What is asked:
1. Answer these questions about the LSAgent article.
(a) What Pro Tips number does the article carry?
(b) Under what conditions does LSAgent send data to the Lansweeper Scan Server and Site Installation?
(c) What limitation of LSAgent does the article name?
2. Transcribe the LSAgent article word for word from "Pro Tips #54" to "LSAgent performs scans!".
3. Pick up the LSAgent article at the point where it stops and continue writing it.

Passage given:
Schedule LsAgent to Run at User Logon

7 min. read
31/05/2024
By Jacob Hughes
Schedule LSAgent to Run at User Logon

Pro Tips #54

Today I will talking about LSAgent, Lansweeper’s endpoint scanning agent. – It’s super lightweight. It’s designed with simplicity in mind. It’s stable and reliable – so much so in fact, that I really hesitate in calling it an actual ‘agent.’ It also sends data to your Lansweeper Scan Server and Site Installation (if linked) as long as the device is online and the ‘Cloud Relay’ feature is enabled.

There is one slight limitation, however – the scanning frequency or flexibility. With all things Lansweeper, where there’s a will, there’s a way – in this specific case, to gain greater control over when LSAgent performs scans!

Material provided:
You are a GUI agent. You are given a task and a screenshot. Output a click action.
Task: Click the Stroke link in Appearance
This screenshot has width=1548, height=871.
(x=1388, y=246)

Answers to the exercise:
1.
(a) Pro Tips #54.
(b) As long as the device is online and the ‘Cloud Relay’ feature is enabled.
(c) The scanning frequency or flexibility.

2.
Pro Tips #54

Today I will talking about LSAgent, Lansweeper’s endpoint scanning agent. – It’s super lightweight. It’s designed with simplicity in mind. It’s stable and reliable – so much so in fact, that I really hesitate in calling it an actual ‘agent.’ It also sends data to your Lansweeper Scan Server and Site Installation (if linked) as long as the device is online and the ‘Cloud Relay’ feature is enabled.

There is one slight limitation, however – the scanning frequency or flexibility. With all things Lansweeper, where there’s a will, there’s a way – in this specific case, to gain greater control over when LSAgent performs scans!

3.
In today’s pro-tip, I will be putting Esben’s “You can pretty much write about anything you want” promise to the test – and show how you can use Powershell in conjunction with Active Directory Group Policy to get Lansweeper’s agent (LsAgent) to scan a windows computer at every user logon – in a simple, yet totally unsupported way (is there any other way to do things?).

Let’s get to it.

The ‘Fine Print’ and Pre-Requisites

Make Sure You Have Enough Free Memory on Your Scan Server

LsAgent scanning takes a little bit more resources for the scanning server(s) to process – which is why the minimum scan interval is every 4 hours. At minimum, you will need either 1GB or 10% of free memory on your scanning server in order to process the LsAgent scans. I recommend at least 4GB free on your scan server to comfortably do this – however if that’s not possible, you can stand up an additional scan server to process/offload LsAgent requests.

Reference: https://community.lansweeper.com/t5/troubleshooting-scanning-issues/too-many-lsagent-or-lspush-scans/ta-p/64572

Enable Scan Logging

If you would like to log scanning activities, you can do this by enabling scan logging under Configuration\Server options, section Scan logging.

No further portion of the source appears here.